** TASK LIST **
**a)** In the farmhouse passage, what reminded Cain of his childhood home?
**b)** Repeat word for word the part of the farmhouse passage that opens with the words containing "For Cain, the" and closes with "dream to life.".

** TEXT PASSAGE **
····················

On our first visit to the farmhouse we both felt something stir in our souls.
For Cain, the pecan trees in our wide-open side yard reminded him of his childhood home.
For me, the tiny outbuildings behind the barn felt like an invitation from my Pa-Pa urging me to answer the call and step into my lifelong desire to live a happy homesteader’s life like the one he and Ma-Ma modeled for me.
Months later, I find myself living in this amazing place and working hard behind the scenes to set up an LLC, a new bank account, all new social media handles, etc. to bring this healing arts/heritage skills/retreat center dream to life.
Surely I didn’t uproot our family so I could bury myself under a mountain of emails and zoom calls with lawyers and accountants.
This morning, I walked down to our pond with Clyde. When we got back I could feel the inkling of a poem swirling between my heart and my mind. It felt like it was in the room asking me to write it.

····················

** DATASET SECTION **

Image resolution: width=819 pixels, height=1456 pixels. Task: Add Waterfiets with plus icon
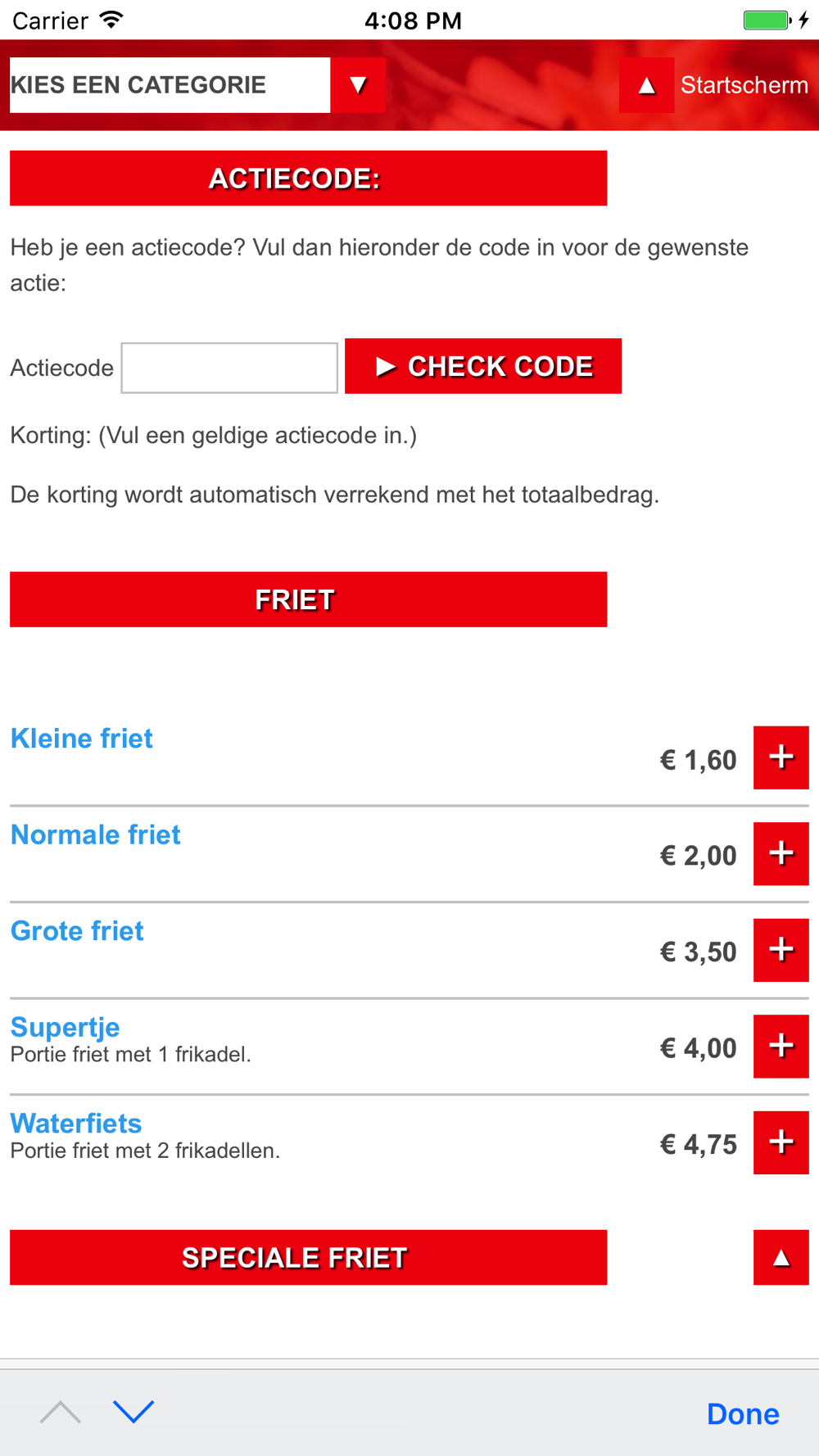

····················

** THE ANSWERS **
**a)** The pecan trees in the wide-open side yard.

**b)**
For Cain, the pecan trees in our wide-open side yard reminded him of his childhood home.
For me, the tiny outbuildings behind the barn felt like an invitation from my Pa-Pa urging me to answer the call and step into my lifelong desire to live a happy homesteader’s life like the one he and Ma-Ma modeled for me.
Months later, I find myself living in this amazing place and working hard behind the scenes to set up an LLC, a new bank account, all new social media handles, etc. to bring this healing arts/heritage skills/retreat center dream to life.